• [WHAT YOU SHOULD DO]: Restate word for word the lines of the data below, from the first through the one that has "TSK (41, 1077)".

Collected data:
::::::::::

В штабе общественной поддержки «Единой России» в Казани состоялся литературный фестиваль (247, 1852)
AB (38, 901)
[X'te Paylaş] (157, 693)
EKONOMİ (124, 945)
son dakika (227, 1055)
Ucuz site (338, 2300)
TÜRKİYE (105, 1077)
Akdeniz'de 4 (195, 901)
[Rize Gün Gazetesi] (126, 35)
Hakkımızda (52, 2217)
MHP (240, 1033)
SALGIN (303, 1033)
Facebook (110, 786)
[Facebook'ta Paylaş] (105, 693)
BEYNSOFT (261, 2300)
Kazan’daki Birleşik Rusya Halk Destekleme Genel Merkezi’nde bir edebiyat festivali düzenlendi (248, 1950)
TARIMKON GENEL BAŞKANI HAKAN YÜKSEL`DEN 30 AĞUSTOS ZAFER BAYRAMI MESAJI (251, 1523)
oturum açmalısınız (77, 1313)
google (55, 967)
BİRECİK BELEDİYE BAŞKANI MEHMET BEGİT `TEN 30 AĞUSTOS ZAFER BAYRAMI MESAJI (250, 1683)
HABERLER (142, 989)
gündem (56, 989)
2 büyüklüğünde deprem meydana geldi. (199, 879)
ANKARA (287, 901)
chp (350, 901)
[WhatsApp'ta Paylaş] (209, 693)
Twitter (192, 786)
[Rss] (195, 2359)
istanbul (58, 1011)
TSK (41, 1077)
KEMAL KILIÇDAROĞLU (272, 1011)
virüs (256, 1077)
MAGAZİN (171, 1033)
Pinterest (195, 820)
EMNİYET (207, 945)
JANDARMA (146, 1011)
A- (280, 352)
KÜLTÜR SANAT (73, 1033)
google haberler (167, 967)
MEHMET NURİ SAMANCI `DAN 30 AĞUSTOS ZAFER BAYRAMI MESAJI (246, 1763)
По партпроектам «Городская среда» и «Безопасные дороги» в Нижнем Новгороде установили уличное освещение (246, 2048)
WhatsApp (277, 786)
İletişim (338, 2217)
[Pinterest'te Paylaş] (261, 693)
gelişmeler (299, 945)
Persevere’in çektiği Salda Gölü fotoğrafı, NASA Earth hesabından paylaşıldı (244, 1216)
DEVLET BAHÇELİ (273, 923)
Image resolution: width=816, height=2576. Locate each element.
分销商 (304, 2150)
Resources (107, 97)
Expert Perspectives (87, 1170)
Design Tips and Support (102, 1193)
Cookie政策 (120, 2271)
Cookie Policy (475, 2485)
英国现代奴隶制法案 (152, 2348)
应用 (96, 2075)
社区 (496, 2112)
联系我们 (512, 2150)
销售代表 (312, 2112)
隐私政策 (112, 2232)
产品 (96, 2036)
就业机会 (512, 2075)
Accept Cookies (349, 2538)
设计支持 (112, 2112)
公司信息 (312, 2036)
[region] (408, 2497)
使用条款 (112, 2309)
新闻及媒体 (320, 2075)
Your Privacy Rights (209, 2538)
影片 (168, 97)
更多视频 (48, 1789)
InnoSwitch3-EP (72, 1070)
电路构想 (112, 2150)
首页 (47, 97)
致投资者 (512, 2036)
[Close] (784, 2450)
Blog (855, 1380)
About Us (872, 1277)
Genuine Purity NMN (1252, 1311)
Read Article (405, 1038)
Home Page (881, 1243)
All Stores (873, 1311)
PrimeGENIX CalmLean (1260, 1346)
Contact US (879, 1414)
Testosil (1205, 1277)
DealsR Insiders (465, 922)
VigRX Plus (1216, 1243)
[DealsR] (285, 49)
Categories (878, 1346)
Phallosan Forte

::::::::::

• [ANSWER FOR THIS EXERCISE]:
В штабе общественной поддержки «Единой России» в Казани состоялся литературный фестиваль (247, 1852)
AB (38, 901)
[X'te Paylaş] (157, 693)
EKONOMİ (124, 945)
son dakika (227, 1055)
Ucuz site (338, 2300)
TÜRKİYE (105, 1077)
Akdeniz'de 4 (195, 901)
[Rize Gün Gazetesi] (126, 35)
Hakkımızda (52, 2217)
MHP (240, 1033)
SALGIN (303, 1033)
Facebook (110, 786)
[Facebook'ta Paylaş] (105, 693)
BEYNSOFT (261, 2300)
Kazan’daki Birleşik Rusya Halk Destekleme Genel Merkezi’nde bir edebiyat festivali düzenlendi (248, 1950)
TARIMKON GENEL BAŞKANI HAKAN YÜKSEL`DEN 30 AĞUSTOS ZAFER BAYRAMI MESAJI (251, 1523)
oturum açmalısınız (77, 1313)
google (55, 967)
BİRECİK BELEDİYE BAŞKANI MEHMET BEGİT `TEN 30 AĞUSTOS ZAFER BAYRAMI MESAJI (250, 1683)
HABERLER (142, 989)
gündem (56, 989)
2 büyüklüğünde deprem meydana geldi. (199, 879)
ANKARA (287, 901)
chp (350, 901)
[WhatsApp'ta Paylaş] (209, 693)
Twitter (192, 786)
[Rss] (195, 2359)
istanbul (58, 1011)
TSK (41, 1077)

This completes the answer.